Friday, September 11, 2009

THE WEEK WITHOUT A MONDAY 9/11

A 9/11 retrospective, written on 9/17/01

9/10-16/2001
8 Blocks from Ground Zero
Barbara Fultz Martinez

People start things on Monday, set them going, especially in New York City in September when everyone is revving back into high gear. But Monday, September 10, 2001, is a lost day on the New York calendar.

Again and again, this week you heard, "on Monday, ... the first plane... the second plane... on Monday, the first tower... the second tower... on Monday...the Pentagon...on Monday... 4 planes hijacked...on Monday...8 planes...on Monday..." Only it was Tuesday, the first day of this week, and the first day of tomorrow. People kept saying "on Monday..."



We live 8 blocks from where the World Trade Center was. I always said "6 blocks"... when you live near something that big it seems very close. I had to count the blocks on the map on Sunday to be certain how many it really was. It was our back yard, over by the river, next to the parks and the Financial Center marina and Battery Park City, actually 3-4 blocks from our 4 schools and our Little League / Soccer League ball park.

Tuesday, I was in my office in Long Island (the other side of Queens); Lionel was at the loft. We phoned back and forth many times. My nephews phoned and sent emails. I sent emails; he sent emails. We never lost touch. TV never stopped transmitting; radios never went silent. Subways never stopped entirely; they just lost their southern stops in Manhattan. Metro North and LIRR worked outbound till evening, then inbound came back. The LIRR started up inbound service to Penn Station at 5:00 pm.

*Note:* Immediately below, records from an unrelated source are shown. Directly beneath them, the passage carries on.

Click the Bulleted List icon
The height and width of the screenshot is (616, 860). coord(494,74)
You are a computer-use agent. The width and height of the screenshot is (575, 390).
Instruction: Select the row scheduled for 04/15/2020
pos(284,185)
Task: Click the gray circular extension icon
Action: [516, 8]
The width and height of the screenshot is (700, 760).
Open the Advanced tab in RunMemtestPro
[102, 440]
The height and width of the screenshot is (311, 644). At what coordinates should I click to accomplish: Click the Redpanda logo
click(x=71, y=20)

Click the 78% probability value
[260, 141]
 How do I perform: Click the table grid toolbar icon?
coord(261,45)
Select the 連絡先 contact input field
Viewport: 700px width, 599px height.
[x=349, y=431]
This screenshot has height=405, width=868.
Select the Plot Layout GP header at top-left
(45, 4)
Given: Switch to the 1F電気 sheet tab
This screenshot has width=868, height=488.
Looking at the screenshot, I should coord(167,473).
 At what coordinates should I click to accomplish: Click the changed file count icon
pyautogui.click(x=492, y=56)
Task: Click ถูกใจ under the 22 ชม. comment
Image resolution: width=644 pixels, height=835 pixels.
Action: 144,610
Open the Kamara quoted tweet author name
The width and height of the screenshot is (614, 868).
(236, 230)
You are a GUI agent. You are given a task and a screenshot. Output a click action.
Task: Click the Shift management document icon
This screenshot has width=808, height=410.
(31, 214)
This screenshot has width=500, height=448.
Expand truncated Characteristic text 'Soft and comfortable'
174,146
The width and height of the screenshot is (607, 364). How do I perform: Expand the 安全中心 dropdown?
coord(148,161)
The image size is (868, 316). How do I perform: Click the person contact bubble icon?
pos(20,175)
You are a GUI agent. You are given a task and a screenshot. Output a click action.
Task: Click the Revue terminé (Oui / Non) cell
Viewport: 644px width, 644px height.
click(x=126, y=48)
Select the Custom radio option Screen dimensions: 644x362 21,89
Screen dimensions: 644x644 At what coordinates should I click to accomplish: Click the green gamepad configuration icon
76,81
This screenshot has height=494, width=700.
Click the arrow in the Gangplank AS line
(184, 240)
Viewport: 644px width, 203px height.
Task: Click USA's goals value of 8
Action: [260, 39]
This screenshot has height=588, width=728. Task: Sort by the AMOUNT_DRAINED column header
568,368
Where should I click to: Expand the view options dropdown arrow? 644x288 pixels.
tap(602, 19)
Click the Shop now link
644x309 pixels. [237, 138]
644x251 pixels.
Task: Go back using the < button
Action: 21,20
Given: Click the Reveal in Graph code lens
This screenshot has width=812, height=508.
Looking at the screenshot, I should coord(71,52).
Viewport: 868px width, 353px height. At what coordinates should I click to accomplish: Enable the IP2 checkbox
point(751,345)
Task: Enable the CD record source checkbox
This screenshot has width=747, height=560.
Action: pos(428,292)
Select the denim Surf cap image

Power went out at 39 Worth in the afternoon when 7 WTC fell. Our ATT local and long distance service at home never failed.

But without power, no answering machine.

Tuesday I got to our nephew, Stephen's uptown apartment on West 56 Street by 6:30. No delays; no crowds at Penn Station. Subway north, no crowd, no delay. Rush hour. Empty somber streets. People had already moved themselves
out.

Lionel fielded phone calls all afternoon at the loft, then hiked to 14th Street, with clothes and toothbrushes and a stock of face masks, and took the A train; he arrived about 9:30, shoulders sagging, somber. Stephen brought us a pizza. We didn't talk much. When I couldn't understand words spoken on TV anymore I fell into a daze. Steve didn't want to watch TV. Lionel stared at it.

We slept at Steve's Wednesday and Thursday and went to work every day, like most New Yorkers who didn't have offices downtown but, like everybody, we didn't concentrate very well and kept wandering off to watch or listen to the news.

The hand shape formed by the spines from the top of one of the towers resting on Church Street is burned into my memory like a memorial sculpture.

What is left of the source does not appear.